1. Docs
  2. datamirror
  3. Privacy & SDC

datamirror · privacy

Privacy & Statistical Disclosure Control

datamirror implements Statistical Disclosure Control (SDC) so that checkpoint metadata cannot be used to identify small groups or individuals. Three controls govern the output — cell-size suppression, continuous tail-coding, and a capture-time disclosure check on each regression checkpoint — with defaults aligned to the strictest national agency thresholds.

TL;DR

  • Three controls, each resolved the same way (init option > registream config > package default):
    • min_cell_size (default 50) — suppress small categorical cells and small strata.
    • quantile_trim (default 1) — top/bottom-code continuous extremes.
    • min_resid_df (default 10) — minimum residual degrees of freedom for a regression checkpoint.
  • The default cell size of 50 is stricter than any major national statistical agency minimum.
  • Groups / strata / categories with fewer than min_cell_size observations are automatically suppressed from checkpoint output.
  • Each regression checkpoint passes a capture-time disclosure check: reject if sample N is below min_cell_size, reject if residual df is below min_resid_df, and drop any coefficient describing a sub-min_cell_size group while keeping the rest.
  • Continuous quantiles (after tail-coding) and aggregate Spearman correlation matrices are non-disclosive and don't need per-cell suppression.

This page is the reference. For the full annotated version, see datamirror/docs/PRIVACY.md in the repo.

The privacy parameters

datamirror has three privacy controls. All three resolve the same way at the start of every datamirror init call; the nearest override wins (session option > persistent config > package default):

ParameterDefaultGoverns
min_cell_size 50 Suppression of small categorical cells and small strata.
quantile_trim 1 Top/bottom-coding of continuous extremes (see continuous variables).
min_resid_df 10 Minimum residual degrees of freedom for a regression checkpoint (see checkpoint coefficients).

The cell-size control is shown below; the other two are documented in their own sections. The resolution pattern is identical for all three:

  1. Per session via the init option:
    datamirror init, checkpoint_dir("ckpt") replace min_cell_size(20)
  2. Persistent across sessions via the registream config:
    registream config, dm_min_cell_size(20)
    Written to ~/.registream/config_stata.csv. View current value with registream info.
  3. Package default (fallback): $DM_MIN_CELL_SIZE = 50 at the top of _dm_utils.ado. Used when neither of the above is set. The quantile_trim and min_resid_df defaults live in the same file.

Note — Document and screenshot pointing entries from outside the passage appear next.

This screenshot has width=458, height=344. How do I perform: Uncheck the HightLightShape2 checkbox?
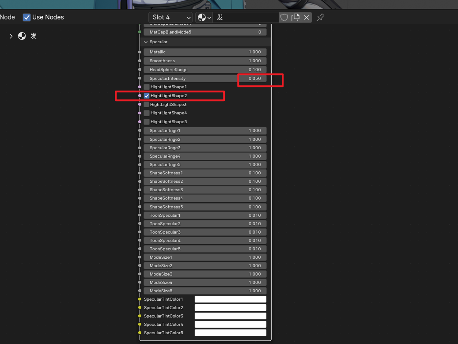pyautogui.click(x=147, y=96)
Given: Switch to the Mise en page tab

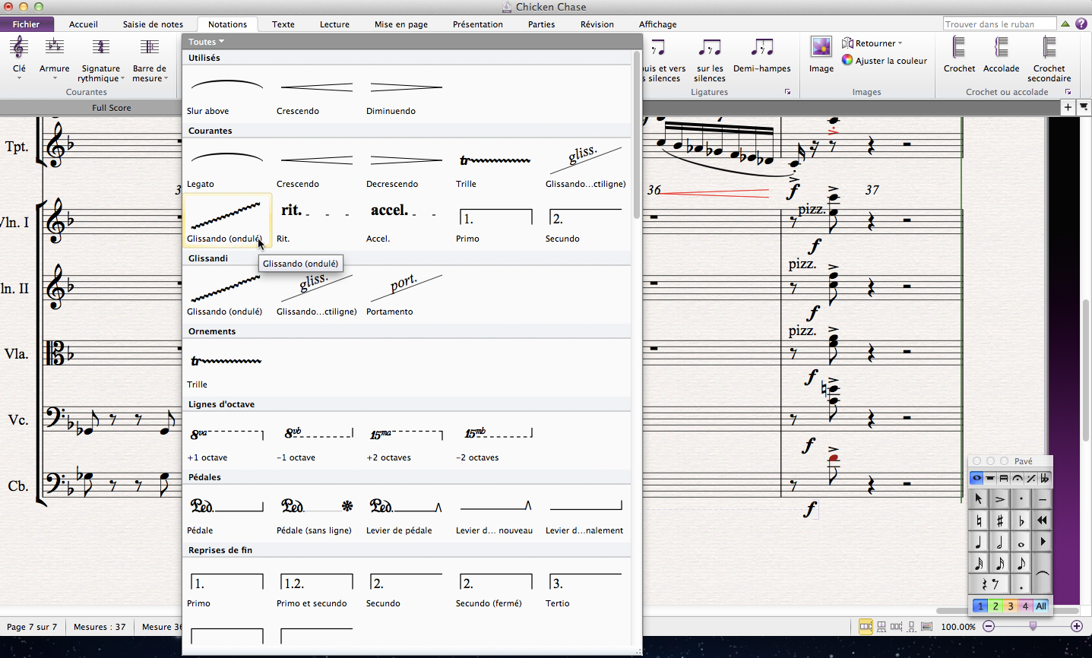Looking at the screenshot, I should [x=400, y=24].
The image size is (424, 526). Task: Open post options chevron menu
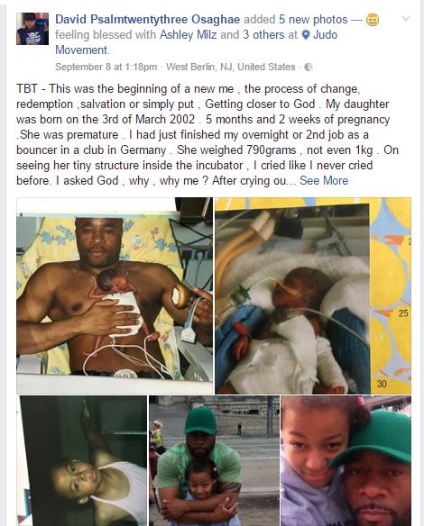[x=406, y=18]
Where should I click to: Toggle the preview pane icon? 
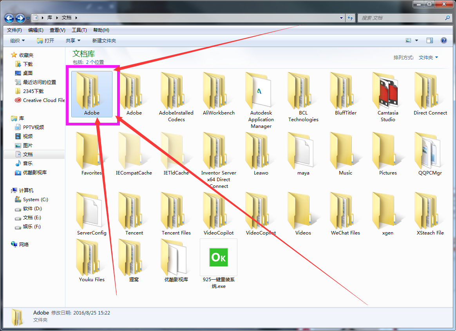tap(429, 40)
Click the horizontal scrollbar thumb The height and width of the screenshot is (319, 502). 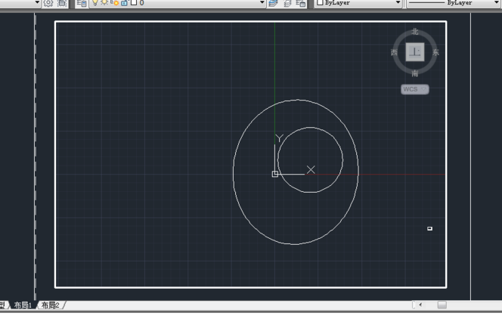[x=442, y=305]
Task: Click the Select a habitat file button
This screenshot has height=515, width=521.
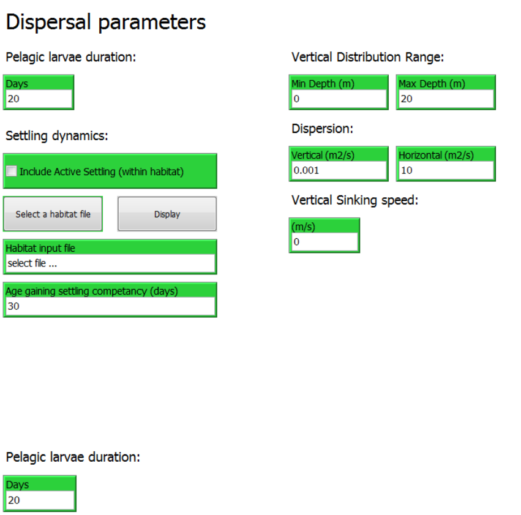Action: [53, 214]
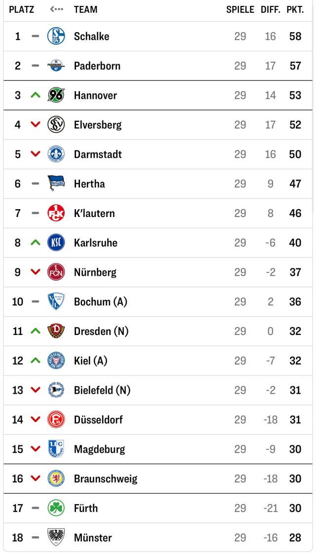Click the red down arrow beside Nürnberg
Screen dimensions: 316x553
pyautogui.click(x=35, y=272)
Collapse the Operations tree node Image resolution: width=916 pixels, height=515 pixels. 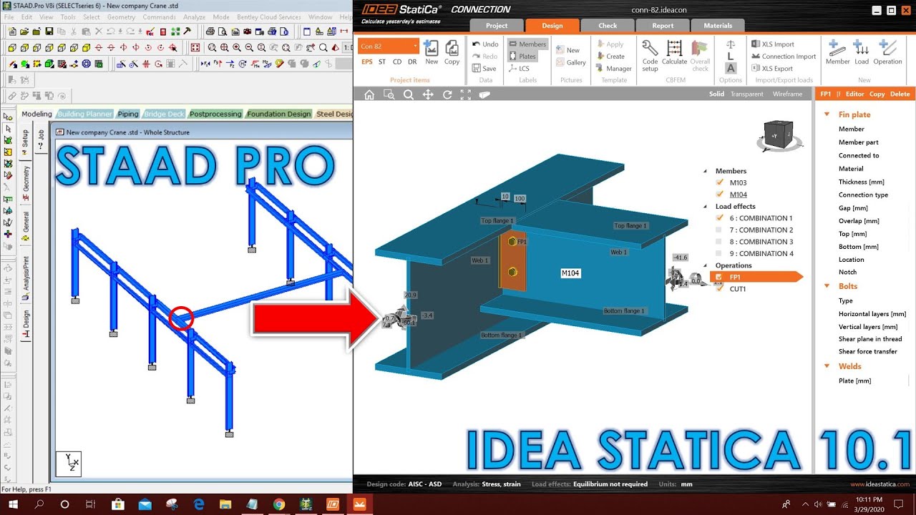pos(703,265)
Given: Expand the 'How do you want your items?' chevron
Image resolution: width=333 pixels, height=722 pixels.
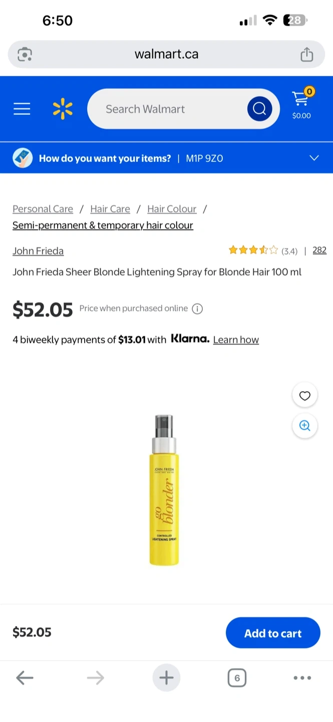Looking at the screenshot, I should coord(314,158).
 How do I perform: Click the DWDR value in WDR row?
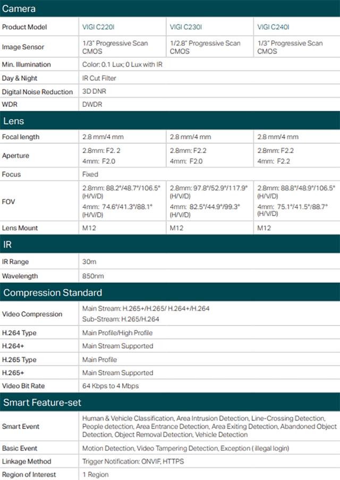pyautogui.click(x=92, y=105)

Whichever values win the resolution are recorded in metadata.csv at extract time, so any reviewer inspecting the checkpoint bundle can verify the policy applied without re-running.

Thresholds by agency

ThresholdSafety levelUse caseAgencies
50 Maximum Public data release, multi-agency compliance All (strictest)
20 Standard Synthetic microdata for research Statistics Sweden (SCB), Eurostat microdata
10 Minimum Internal use within a secure environment US Census Bureau, UK ONS, Eurostat tables
5 InsufficientNot recommended Below most microdata standards

Alignment per agency (all verified against public guidance):

AgencyTablesMicrodataNotes
US Census Bureau 10 10 Standard for public-use microdata
UK ONS 10 10 Standard for all public releases
Statistics Sweden (SCB) 5 20 Stricter for microdata
Eurostat 5 20 Stricter for microdata
Statistics Canada 5 10 Context-dependent

Default of 50 is deliberately above all of these. It ensures that checkpoint output is acceptable to any agency at their strictest policy. Agencies comfortable with lower thresholds can relax.

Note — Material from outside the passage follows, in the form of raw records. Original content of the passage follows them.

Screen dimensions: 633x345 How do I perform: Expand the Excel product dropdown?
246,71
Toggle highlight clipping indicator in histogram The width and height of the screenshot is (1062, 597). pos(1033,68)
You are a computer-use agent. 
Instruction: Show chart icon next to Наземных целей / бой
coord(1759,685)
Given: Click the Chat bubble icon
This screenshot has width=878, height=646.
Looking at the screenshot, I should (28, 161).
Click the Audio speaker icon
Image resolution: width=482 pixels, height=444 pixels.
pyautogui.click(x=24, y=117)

What the threshold protects

Three areas of the checkpoint output apply the DM_MIN_CELL_SIZE test at write-time:

1. Overall categorical marginals

File: <checkpoint_dir>/marginals_cat.csv

Categories with fewer than DM_MIN_CELL_SIZE observations are suppressed (not written). Example with default threshold 50:

  • Category rare_disease=Yes with n=35 → suppressed
  • Category rare_disease=No with n=7,465,964 → included

2. Stratified categorical marginals

File: <checkpoint_dir>/marginals_cat_stratified.csv

Within each stratum, categories with fewer than DM_MIN_CELL_SIZE observations are suppressed. Example with stratification by region:

  • region=A, occupation=rare_job, n=15 → suppressed
  • region=A, occupation=teacher, n=45,230 → included

3. Stratified correlations

File: <checkpoint_dir>/correlations_stratified.csv

Entire strata with fewer than DM_MIN_CELL_SIZE observations are skipped. Example:

  • rural_island=1 with n=12 → stratum skipped entirely
  • urban_city=1 with n=2,456,123 → correlations computed

Continuous variables — tail-coding the extremes

Continuous-variable marginals are stored as a 101-point quantile distribution in marginals_cont.csv. The interior quantiles (p1 through p99) are population-level statistics with no disclosure risk: the 1st percentile of a variable with millions of observations is not a single individual's value. The raw extremes (q0 = minimum, q100 = maximum) are a different matter — the oldest person in a region or the highest earner in a parish is a single-observation statistic, and a recipient reads it straight off min()/max() of the synthetic variable.

The quantile_trim control closes this channel by top/bottom-coding those extremes. At the default of 1, q0 is populated with the 1st percentile and q100 with the 99th percentile, so the synthetic support contracts to [p01, p99] without distorting the interior distribution. It resolves the same way as the other parameters:

  • Per session: datamirror init, ... quantile_trim(5)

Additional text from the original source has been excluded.